Mathieu Pernot, né en 1970 à Fréjus, vit et travaille à Paris. Après des études d’histoire de l’art à la faculté de Grenoble, il entre à l’École nationale de la photographie d’Arles, d’où il sort diplômé en 1996. Son œuvre s’inscrit dans la démarche de la photographie documentaire mais en détourne les protocoles afin d’explorer des formules alternatives et de construire un récit à plusieurs voix. L’artiste procède soit par la réalisation de séries – parfois en résonance entre elles à travers personnages, chronologies ou thèmes –, soit par la rencontre avec des images d’archives. Dans tous les cas, ce nomadisme d’images et de sujets souligne son souhait d’éviter un récit de l’histoire à sens unique. Le déplacement perpétuel de ses images évoque donc une réalité qui est loin d’être figée ou immuable.

L’exposition du Jeu de Paume présente une sélection de séries réalisées par l’artiste au cours des vingt dernières années. Elle met en espace un nouveau montage faisant dialoguer des corpus d’images et d’objets et établit une forme de traversée dans son œuvre, jusqu’à sa dernière pièce, Le Feu, produite spécialement pour l’occasion.

Que ce soit par son propre travail de prise de vue, par l’appropriation de photographies ou d’autres types de documents d’archives, Mathieu Pernot interroge, donc, la diversité des modes de représentation et la notion d’usage du médium photographique.

L’idée de traversée, de déplacement et de passage, très présente dans son œuvre, est un élément récurrent de l’exposition présentée au Jeu de Paume. Elle s’incarne aussi bien dans la nature nomade et fragile des personnes photographiées
– Tsiganes, migrants, etc. – que par la présence des mêmes individus au sein de corpus d’images différents. Ils deviennent ainsi comme des personnages traversés par ces histoires au fil du temps.

L’exposition « La Traversée » propose la mise en forme d’une histoire contemporaine incarnée par des personnages vivant à sa marge. Elle manifeste une approche transversale et polymorphe du médium photographique mis à l’épreuve de son usage et de son histoire.

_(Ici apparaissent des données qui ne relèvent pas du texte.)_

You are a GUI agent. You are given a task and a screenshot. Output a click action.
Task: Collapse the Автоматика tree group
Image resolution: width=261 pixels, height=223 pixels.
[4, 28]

L’exposition s’ouvre sur la série Photomatons, premier travail réalisé entre 1995 et 1997 avec des enfants gitans dans la commune d’Arles, pour s’achever sur leurs portraits pris en 2013, soit dix-sept ans plus tard, pour « La Traversée ». Entre ces deux séries et au cœur de l’exposition, on retrouve ces mêmes individus, en 2001, dans la série Les Hurleurs.

Sont également montrés des travaux liés à la question des migrations – Les Migrants –, de l’urbanisme – Le Grand Ensemble – et de l’enfermement – Un camp pour les bohémiens et panoptique –, avec notamment la présentation d’une installation – Le Dortoir – et de dessins – Le Dernier Voyage – réalisés en écho aux photographies.

Dans le projet Le Feu, produit spécialement pour l’exposition, Mathieu Pernot remet en scène un rituel pratiqué chez les Roms qui consiste à faire brûler la caravane d’un défunt. En contre-champ de cette image d’incendie, il photographie des personnes (les mêmes que l’on trouve précédemment dans l’exposition à d’autres moments de leur vie) dont le visage est éclairé par la lumière du feu.

Mathieu Pernot, Jeu de Paume, Place de la Concorde, 75008 Paris. Du 11/02 au 18/05/14.

L’Asile des Photographies, Mathieu Pernot et Philippe Artières, La Maison Rouge. Du 13/02 au 11/05/14.